(Pixel coordinate grounding data)
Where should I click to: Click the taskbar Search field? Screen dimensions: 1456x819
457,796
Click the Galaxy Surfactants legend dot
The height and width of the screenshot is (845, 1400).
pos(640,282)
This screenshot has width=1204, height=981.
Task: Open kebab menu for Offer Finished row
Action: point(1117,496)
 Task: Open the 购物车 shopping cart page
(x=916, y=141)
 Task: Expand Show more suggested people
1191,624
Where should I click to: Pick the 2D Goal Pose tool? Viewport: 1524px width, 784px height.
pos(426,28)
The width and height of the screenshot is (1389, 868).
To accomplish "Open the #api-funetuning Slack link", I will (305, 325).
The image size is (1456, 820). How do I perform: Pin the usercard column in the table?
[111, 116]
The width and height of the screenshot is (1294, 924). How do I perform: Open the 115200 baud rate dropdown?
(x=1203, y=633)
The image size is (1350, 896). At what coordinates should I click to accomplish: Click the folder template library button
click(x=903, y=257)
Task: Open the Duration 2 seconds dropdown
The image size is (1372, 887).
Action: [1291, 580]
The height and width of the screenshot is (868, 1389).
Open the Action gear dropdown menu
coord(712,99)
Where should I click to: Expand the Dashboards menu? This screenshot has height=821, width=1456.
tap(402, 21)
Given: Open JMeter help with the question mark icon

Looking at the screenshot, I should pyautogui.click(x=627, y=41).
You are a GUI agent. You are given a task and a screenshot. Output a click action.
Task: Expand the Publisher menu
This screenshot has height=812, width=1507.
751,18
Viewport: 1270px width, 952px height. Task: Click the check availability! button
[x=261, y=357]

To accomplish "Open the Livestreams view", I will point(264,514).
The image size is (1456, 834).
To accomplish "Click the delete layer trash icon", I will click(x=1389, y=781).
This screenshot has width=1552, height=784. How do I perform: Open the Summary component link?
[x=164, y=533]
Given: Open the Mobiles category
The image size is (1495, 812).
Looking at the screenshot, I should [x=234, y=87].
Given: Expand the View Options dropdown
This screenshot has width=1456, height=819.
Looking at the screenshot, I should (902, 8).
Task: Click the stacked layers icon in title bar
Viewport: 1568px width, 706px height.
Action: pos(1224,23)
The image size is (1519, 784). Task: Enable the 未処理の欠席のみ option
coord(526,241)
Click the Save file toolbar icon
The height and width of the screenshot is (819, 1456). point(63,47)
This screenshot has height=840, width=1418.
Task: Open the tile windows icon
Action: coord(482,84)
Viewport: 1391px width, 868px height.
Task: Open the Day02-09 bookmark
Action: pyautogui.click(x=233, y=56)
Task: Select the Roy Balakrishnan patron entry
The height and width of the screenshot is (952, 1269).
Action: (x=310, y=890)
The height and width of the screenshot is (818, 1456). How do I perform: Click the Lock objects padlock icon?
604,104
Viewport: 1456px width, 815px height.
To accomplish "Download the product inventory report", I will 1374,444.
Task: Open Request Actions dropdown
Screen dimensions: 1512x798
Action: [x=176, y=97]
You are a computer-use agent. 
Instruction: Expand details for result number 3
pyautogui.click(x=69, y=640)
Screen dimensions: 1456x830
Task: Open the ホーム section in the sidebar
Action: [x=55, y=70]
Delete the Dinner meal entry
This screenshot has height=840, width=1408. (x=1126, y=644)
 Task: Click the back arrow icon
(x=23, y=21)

▶ **Action item**: In the data above, find each line where the string "agent" appears, then copy it.

▶ **Result for this task**:
You are a GUI agent. You are given a task and a screenshot. Output a click action.
You are a computer-use agent. 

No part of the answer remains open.